Raymond James bank analyst Anthony Polini also highlighted JPMorgan's weaker mortgage banking numbers.
"On the very positive side, trading and capital markets was exceptionally strong, even stronger than people expected," Polini said. "On the other hand, the mortgage banking side slowed rather dramatically from the fourth quarter."
Morningstar analyst Jim Sinegal wrote in a note on JPMorgan: "While there were no negative surprises along the lines of the 'London Whale' incident that began in the first quarter of 2012, neither was there much to get excited about. Overall, the results were in line with our expectations, and we do not intend to alter our $53 fair value estimate."
For Wells Fargo, which controls about a fifth of the U.S. mortgage market, analyst Scott Siefers of Sandler O'Neil said total revenues were down only 2 percent. But he said the underlying fundamentals may be a bit more challenged. Originations were down 13 percent, applications down 8 percent, and the pipeline down 9 percent sequentially, he said, "So that's going to be tough to sustain this level of mortgage activity."
JPMorgan's loan growth was also disappointing, said Polini.

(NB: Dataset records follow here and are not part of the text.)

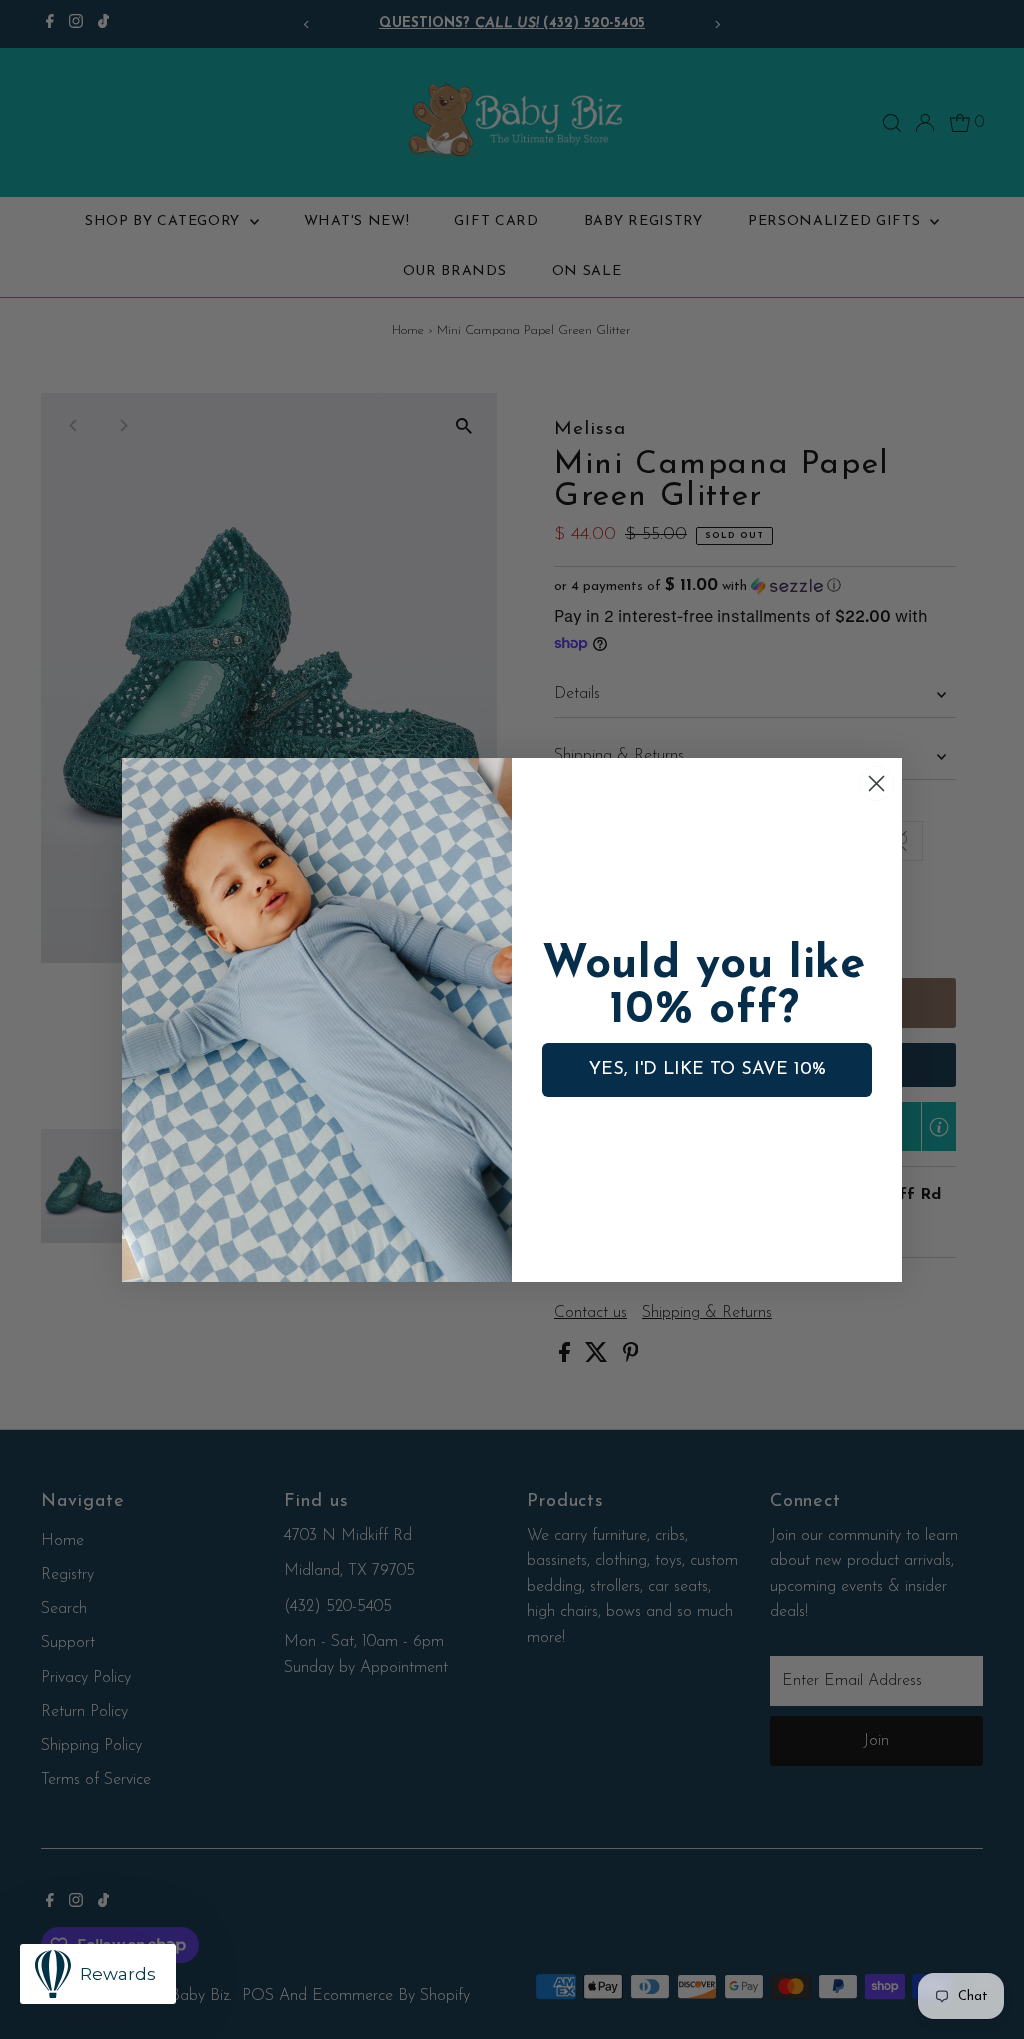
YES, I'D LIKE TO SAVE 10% (707, 1070)
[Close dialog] (876, 783)
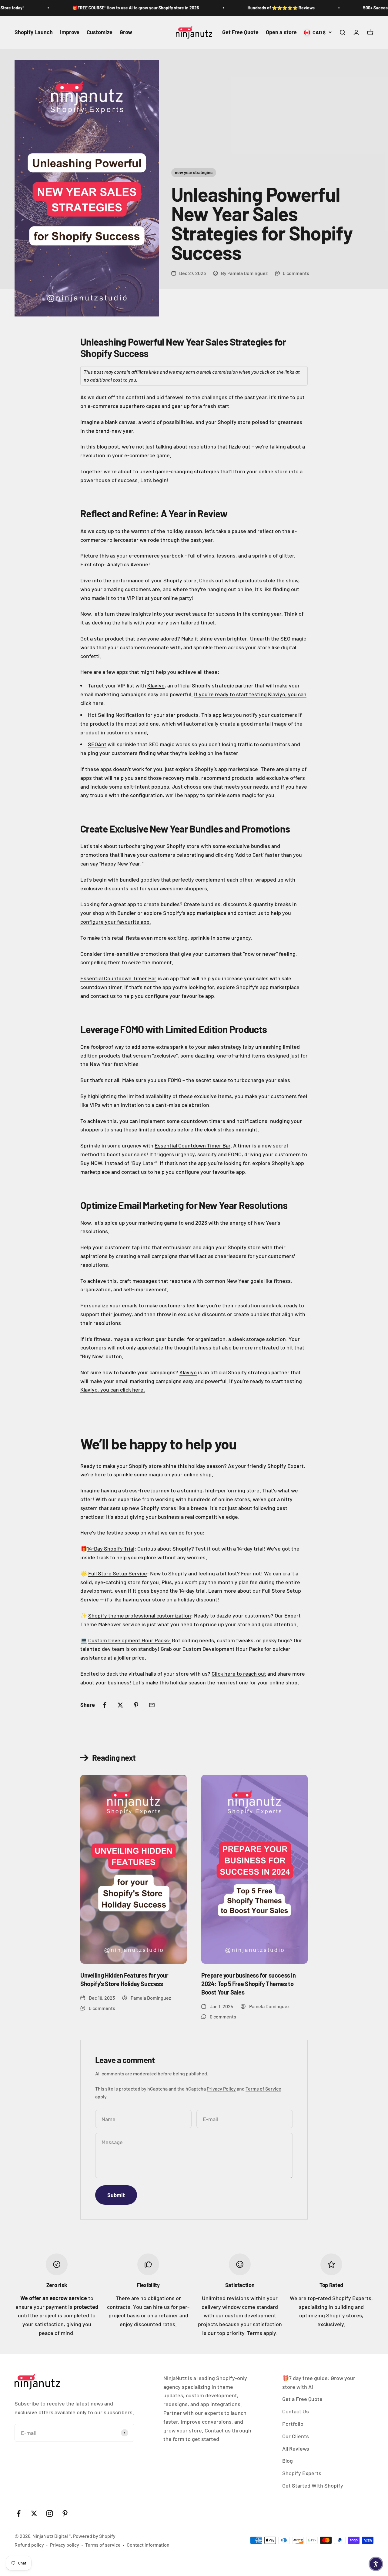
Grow (126, 32)
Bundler (126, 912)
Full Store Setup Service (117, 1573)
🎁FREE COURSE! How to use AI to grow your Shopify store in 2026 (111, 7)
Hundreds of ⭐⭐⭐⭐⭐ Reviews (256, 7)
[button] (376, 2564)
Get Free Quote (240, 32)
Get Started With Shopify (312, 2485)
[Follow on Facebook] (19, 2513)
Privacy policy (64, 2545)
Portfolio (292, 2423)
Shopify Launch (34, 32)
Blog (287, 2460)
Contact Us (295, 2411)
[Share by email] (152, 1705)
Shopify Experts (301, 2473)
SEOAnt (97, 744)
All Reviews (295, 2448)
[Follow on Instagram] (49, 2513)
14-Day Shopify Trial (110, 1548)
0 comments (296, 273)
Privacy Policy (221, 2088)
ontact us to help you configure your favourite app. (154, 995)
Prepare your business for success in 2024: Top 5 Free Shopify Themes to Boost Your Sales (248, 1984)
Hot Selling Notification (116, 714)
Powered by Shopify (94, 2536)
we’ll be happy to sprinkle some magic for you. (221, 795)
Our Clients (295, 2436)
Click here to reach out (239, 1673)
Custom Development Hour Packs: (129, 1640)
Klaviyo (156, 685)
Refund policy (29, 2545)
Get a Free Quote (302, 2399)
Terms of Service (263, 2088)
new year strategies (193, 172)
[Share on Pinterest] (136, 1705)
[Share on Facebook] (105, 1705)
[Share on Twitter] (120, 1705)
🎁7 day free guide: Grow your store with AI (318, 2382)
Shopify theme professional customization (139, 1615)
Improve (69, 32)
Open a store (281, 32)
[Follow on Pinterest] (65, 2513)
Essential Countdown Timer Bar (118, 978)
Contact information (148, 2545)
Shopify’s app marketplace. (227, 769)
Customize (99, 32)
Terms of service (103, 2545)
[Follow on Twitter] (34, 2513)
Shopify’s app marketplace (194, 912)
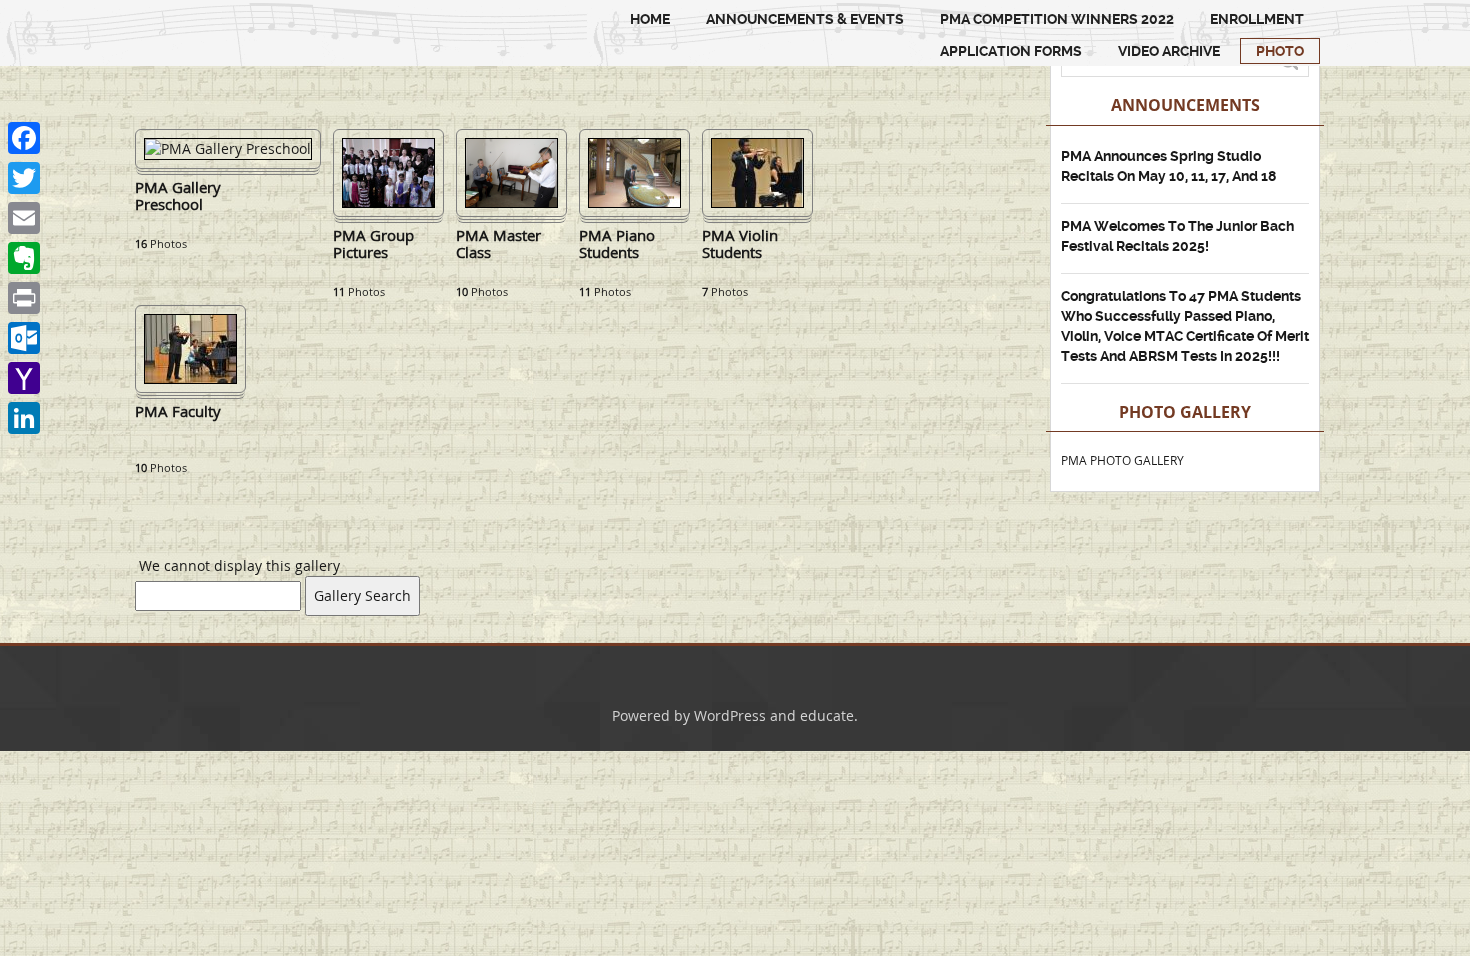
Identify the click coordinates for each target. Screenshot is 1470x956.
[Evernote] (24, 258)
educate (827, 715)
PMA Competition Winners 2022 (1057, 19)
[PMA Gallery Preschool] (228, 147)
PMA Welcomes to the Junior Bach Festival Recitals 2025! (1177, 236)
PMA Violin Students (740, 244)
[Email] (24, 218)
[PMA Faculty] (190, 347)
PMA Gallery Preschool (178, 196)
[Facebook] (24, 138)
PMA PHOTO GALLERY (1122, 460)
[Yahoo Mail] (24, 378)
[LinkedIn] (24, 418)
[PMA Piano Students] (634, 171)
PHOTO (1280, 51)
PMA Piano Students (617, 244)
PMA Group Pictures (373, 244)
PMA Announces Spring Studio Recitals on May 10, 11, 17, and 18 (1168, 166)
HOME (650, 19)
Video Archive (1169, 51)
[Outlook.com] (24, 338)
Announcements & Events (805, 19)
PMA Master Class (498, 244)
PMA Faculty (178, 412)
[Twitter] (24, 178)
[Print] (24, 298)
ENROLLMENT (1257, 19)
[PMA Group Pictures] (388, 171)
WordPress (730, 715)
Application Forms (1011, 51)
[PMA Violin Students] (757, 171)
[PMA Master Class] (511, 171)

Hagerman noted weakness in its consumer businesses despite a solid economy in the first quarter.
"And now certainly with an expected slowdown in the second quarter, we have obviously seen very mixed economic data the last couple of weeks. "Again, I think we're going to see some softness here in the sector in the coming days," Hagerman said.
Siefers agreed. "This is a group that's been very, very strong over the last six to nine months," he said. "Really that's been in the face of no real change to earnings estimates, which means it's been all P/E expansion. To see a little give back that's not unexpected at all."
Sterne Agee makes a market in JPM securities and provided and received noninvestment banking compensation from JPM.